PROBLEM REQUIREMENTS: Starting at the line with "FR (286, 42)", retype every line through the end of the listing exactly as written, and nothing before it.

DATA PROVIDED:
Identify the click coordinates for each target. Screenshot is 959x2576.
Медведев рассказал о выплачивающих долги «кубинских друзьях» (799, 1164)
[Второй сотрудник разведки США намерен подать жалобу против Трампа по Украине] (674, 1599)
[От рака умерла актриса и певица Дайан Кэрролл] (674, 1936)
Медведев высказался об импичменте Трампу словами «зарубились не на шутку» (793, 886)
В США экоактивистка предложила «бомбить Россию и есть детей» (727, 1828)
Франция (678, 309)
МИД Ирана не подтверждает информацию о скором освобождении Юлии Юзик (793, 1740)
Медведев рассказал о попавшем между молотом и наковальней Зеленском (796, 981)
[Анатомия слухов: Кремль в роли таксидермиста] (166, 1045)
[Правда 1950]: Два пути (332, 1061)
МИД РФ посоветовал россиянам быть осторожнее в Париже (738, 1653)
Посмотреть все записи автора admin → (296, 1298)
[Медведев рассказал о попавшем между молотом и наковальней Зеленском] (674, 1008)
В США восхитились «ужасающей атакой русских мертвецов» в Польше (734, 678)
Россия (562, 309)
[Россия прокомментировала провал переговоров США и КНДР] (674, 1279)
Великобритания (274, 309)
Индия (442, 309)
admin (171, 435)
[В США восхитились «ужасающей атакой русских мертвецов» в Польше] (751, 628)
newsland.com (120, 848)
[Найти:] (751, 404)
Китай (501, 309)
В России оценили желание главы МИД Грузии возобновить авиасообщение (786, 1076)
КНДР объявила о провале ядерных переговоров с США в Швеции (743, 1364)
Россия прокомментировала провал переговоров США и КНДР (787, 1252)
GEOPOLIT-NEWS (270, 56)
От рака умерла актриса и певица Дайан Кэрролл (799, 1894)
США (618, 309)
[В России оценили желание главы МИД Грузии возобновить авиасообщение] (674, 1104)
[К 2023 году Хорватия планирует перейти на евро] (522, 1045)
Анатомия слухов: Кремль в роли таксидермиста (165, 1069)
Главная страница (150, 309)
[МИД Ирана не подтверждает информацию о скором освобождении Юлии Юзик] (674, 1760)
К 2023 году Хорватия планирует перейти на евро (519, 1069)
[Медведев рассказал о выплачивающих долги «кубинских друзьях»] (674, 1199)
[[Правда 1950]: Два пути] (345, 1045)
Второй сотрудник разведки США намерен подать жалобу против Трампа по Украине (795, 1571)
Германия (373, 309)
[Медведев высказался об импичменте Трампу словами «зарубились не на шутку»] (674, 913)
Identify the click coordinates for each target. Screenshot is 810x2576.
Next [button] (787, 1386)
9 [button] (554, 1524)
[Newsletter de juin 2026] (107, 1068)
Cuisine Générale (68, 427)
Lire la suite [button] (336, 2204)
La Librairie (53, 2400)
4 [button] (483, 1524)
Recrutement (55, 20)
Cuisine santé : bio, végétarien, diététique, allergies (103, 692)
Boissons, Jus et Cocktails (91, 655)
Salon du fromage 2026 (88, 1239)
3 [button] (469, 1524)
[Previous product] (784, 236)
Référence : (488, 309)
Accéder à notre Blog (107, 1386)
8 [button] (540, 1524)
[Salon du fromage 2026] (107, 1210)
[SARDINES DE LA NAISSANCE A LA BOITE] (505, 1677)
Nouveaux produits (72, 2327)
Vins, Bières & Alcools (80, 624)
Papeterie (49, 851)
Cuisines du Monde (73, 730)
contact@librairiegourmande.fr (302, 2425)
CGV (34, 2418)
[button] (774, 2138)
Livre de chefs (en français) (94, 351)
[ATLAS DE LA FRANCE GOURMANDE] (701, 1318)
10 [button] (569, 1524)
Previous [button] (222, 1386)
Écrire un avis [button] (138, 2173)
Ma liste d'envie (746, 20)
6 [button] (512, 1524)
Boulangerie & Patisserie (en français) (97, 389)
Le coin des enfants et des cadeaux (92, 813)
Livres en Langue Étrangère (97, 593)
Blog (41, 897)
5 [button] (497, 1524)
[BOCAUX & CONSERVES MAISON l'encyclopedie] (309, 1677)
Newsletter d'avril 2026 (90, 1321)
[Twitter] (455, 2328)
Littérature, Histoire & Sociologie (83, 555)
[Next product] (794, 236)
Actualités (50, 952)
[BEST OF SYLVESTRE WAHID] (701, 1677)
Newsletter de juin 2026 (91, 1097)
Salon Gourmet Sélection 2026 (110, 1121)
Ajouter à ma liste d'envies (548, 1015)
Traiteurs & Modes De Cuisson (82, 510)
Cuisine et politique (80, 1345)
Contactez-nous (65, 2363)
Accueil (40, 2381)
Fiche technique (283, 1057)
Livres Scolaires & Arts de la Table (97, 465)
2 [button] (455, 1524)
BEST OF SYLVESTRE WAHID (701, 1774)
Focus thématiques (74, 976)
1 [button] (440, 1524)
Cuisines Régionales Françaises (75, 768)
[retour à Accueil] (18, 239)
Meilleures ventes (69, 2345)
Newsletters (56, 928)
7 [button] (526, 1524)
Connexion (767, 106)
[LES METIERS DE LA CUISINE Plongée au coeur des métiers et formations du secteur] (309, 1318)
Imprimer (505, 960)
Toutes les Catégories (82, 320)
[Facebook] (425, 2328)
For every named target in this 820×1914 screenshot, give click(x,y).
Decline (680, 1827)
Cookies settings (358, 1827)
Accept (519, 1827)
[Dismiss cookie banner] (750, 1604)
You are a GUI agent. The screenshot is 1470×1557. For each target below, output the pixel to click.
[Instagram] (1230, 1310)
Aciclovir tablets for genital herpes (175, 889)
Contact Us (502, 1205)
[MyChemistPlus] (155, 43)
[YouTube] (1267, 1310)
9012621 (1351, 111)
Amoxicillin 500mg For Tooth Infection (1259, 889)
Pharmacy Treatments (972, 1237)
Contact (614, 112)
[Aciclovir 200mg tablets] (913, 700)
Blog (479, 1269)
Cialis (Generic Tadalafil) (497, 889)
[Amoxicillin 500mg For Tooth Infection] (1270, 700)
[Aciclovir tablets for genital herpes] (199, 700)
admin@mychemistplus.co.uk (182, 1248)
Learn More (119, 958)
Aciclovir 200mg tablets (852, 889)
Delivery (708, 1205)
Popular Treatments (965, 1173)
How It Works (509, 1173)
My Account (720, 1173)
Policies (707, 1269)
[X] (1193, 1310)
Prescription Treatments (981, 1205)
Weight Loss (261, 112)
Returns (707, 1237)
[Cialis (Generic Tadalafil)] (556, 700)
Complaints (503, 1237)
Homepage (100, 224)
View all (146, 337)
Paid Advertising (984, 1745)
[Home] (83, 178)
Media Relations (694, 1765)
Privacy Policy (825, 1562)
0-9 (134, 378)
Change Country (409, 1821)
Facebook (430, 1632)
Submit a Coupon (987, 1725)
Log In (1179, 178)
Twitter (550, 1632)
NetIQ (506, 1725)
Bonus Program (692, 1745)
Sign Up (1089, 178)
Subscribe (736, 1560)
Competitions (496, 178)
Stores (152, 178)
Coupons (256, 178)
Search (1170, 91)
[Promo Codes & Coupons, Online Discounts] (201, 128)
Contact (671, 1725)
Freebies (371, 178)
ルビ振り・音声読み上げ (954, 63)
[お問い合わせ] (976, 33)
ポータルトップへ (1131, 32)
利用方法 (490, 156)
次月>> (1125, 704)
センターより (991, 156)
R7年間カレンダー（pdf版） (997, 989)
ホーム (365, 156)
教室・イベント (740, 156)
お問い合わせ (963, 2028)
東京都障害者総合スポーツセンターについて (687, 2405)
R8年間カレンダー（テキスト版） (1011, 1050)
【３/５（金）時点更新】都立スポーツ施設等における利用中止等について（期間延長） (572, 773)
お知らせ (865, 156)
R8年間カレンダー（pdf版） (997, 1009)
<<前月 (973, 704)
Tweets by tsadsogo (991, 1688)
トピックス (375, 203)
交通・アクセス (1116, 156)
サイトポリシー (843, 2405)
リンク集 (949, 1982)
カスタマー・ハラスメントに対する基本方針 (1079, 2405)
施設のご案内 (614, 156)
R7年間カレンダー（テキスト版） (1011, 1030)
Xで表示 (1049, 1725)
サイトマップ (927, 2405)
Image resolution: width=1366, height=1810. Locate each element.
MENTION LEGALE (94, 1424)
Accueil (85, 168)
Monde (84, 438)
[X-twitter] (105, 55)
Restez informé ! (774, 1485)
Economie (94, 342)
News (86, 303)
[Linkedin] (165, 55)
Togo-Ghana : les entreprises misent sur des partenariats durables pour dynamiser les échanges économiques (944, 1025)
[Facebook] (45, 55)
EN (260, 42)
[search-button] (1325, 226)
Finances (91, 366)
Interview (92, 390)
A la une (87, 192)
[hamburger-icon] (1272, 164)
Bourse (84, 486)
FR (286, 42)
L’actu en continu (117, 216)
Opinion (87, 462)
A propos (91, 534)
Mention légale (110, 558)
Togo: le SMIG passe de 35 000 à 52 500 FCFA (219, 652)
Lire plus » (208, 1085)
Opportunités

FINAL ANSWER:
FR (286, 42)
L’actu en continu (117, 216)
Opinion (87, 462)
A propos (91, 534)
Mention légale (110, 558)
Togo: le SMIG passe de 35 000 à 52 500 FCFA (219, 652)
Lire plus » (208, 1085)
Opportunités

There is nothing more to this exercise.